Questions about saving chat messages to database. Failed inserts? Spawning? More Efficient Way?

I am planning on building multiple chat rooms with different names “room:lobby, room:1, room:2, etc”

In my room_channel.ex file, I set up something simple like this to save chat messages to the database:

 def handle_in("new_msg", %{"body" => body}, socket) do
    if (socket.assigns.is_anon == 0) do
      IO.inspect("user is logged in - send message")
      spawn(fn -> save_message(%{body: body, userid: String.to_integer(socket.assigns.user_id), roomid: socket.topic}) end)
      broadcast!(socket, "new_msg", %{body: body})
      {:noreply, socket}
    else
      IO.inspect("user is anonymous - do not send message")
      {:noreply, socket}
    end
  end

  defp save_message(message) do  # Use a schema called SaveChats here. Note: saved in schemas folder.
    Exchat.Repo.insert(%SaveChats{roomid: message.roomid, userid: message.userid, message: message.body})
  end

The first question: Does the spawn function to save_message look appropriate? I got this advice from an online guide: Adding a Persistence layer , so I don’t know how long ago this guide was written or if this is an outdated method or not. If there are millions of people chatting at once, I would like the database saves being done on the side, in it’s own process to prevent slowing down everything (as the guide stated).

Second question: As you can see from my spawn function, I am grabbing the userid from socket.assigns and converting it to an integer, and the roomid from socket.topic. Is this a solid way of getting this information, or am I supposed to send the roomid and userid from the client side along with the message? I’m using the socket.assigns.userid to prevent malicious users from injection fake userids from the client side. In my script, is socket.topic actually showing the roomid at the time the message is sent (accurate roomid every time?), or is it fixed to just one value when joining a room, or can it accumulate a list of room ids, or topics?

How would you obtain this info in your own app?

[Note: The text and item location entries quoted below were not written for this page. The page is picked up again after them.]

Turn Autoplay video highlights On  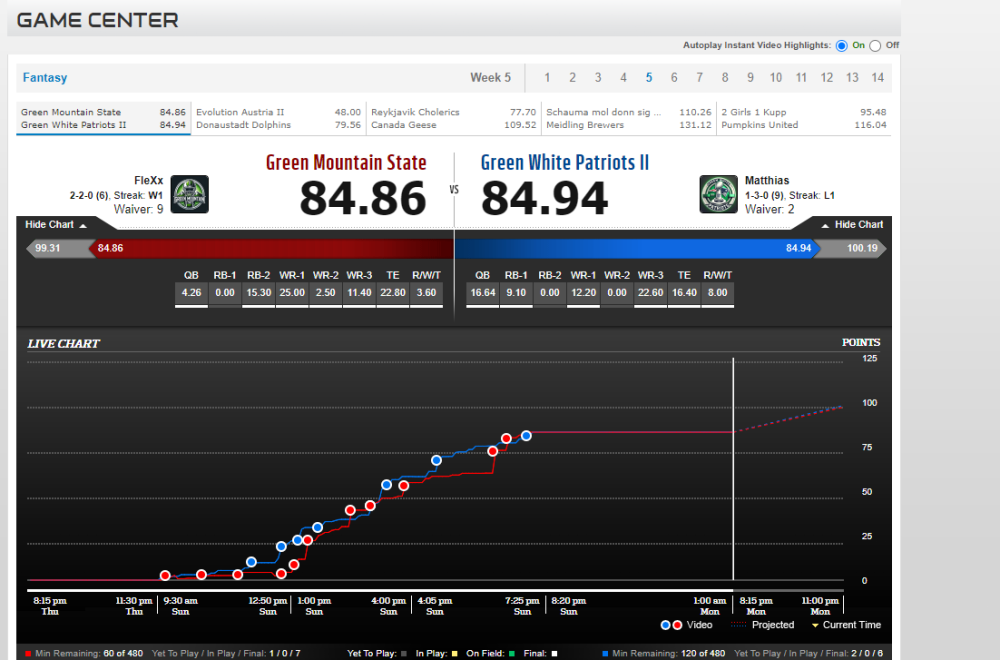coord(841,45)
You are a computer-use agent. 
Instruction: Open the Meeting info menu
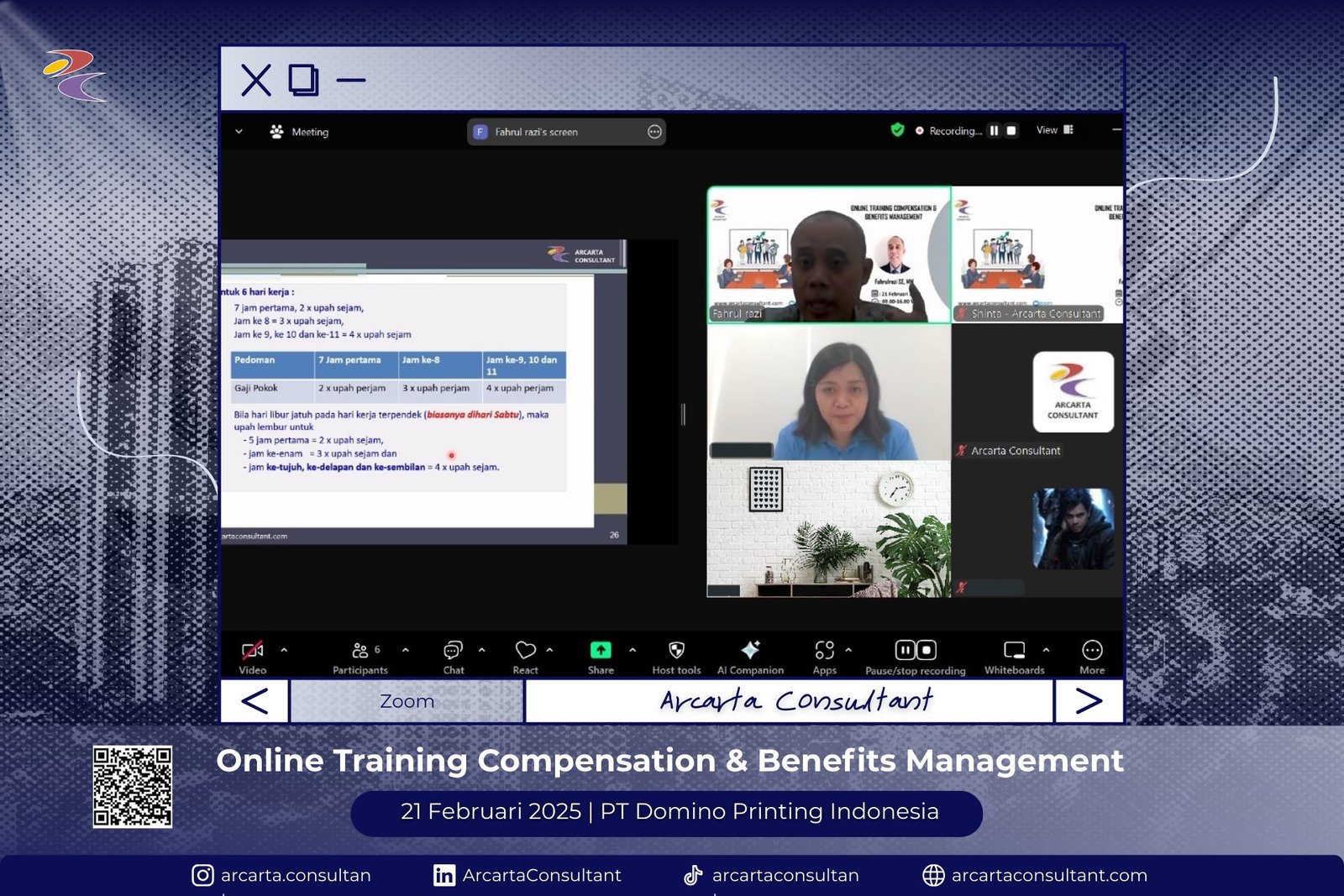pyautogui.click(x=299, y=132)
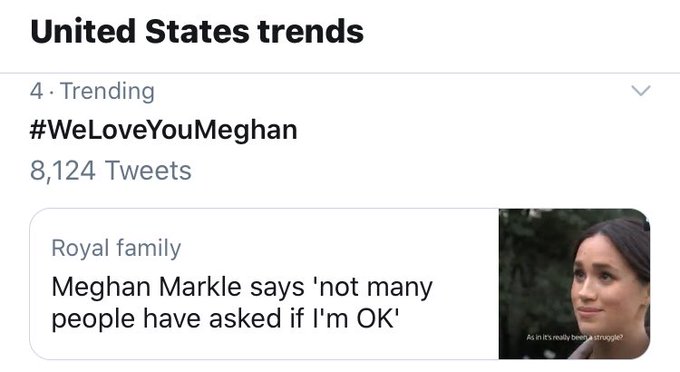Click the subtitle caption inside the thumbnail
The height and width of the screenshot is (372, 680).
click(575, 337)
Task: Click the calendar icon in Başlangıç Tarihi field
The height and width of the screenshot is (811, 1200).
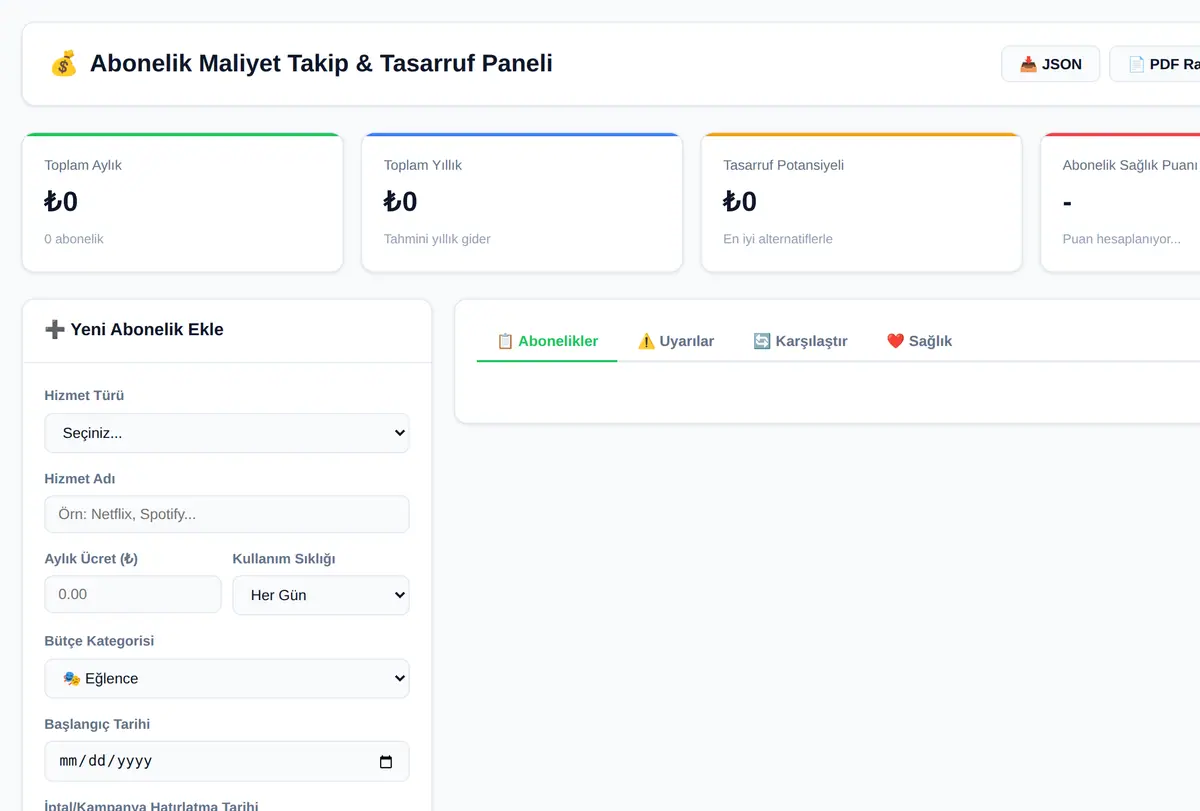Action: pyautogui.click(x=386, y=762)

Last question: Once in awhile, the database can go down, or an insert might not execute (mysql server down, aborted connection, etc). Is there a way to save these “inserts” on the Phoenix server for later, and insert them when the database comes back up? When I first read the Elixir docs, I recall something about mailboxes that can store messages in the system for awhile. I was wondering if Phoenix had some simple way of utilizing this for MySQL - saving the failed queries so they can run later when the database is up again.

The spawn/1 function call will create a new process and the supplied function will run in that process and the rest of the logic in handle_in will continue concurrently.

From the blog post, this claims to run things faster, and that is true in terms of just the handle_in function as it would not have to wait for the message to be persisted. I would not use the method in a production system.

Firstly, a pure spawn function call will create an unlinked and unmonitored process. This means if that process dies, hangs or fails to save the message there is no-one there to know about it. It also sound like you would want every message to be persisted. Or at least try for a bit before giving up and spawn will not give you those guarantees.

Secondly, if there is a lot of messages you will be spawning lots of concurrent process. Each concurrent process will try to write to your database at the same time and I can foresee this being a bottleneck and this concurrency needs to be better managed.

In terms of architecture, I would (instead of the spawn) have a queue accepting all the messages and then writing to the database in batches. If all messages must be persisted then the queue should be a persistent queue and the calling process (handle_in in this case) should be synchronous.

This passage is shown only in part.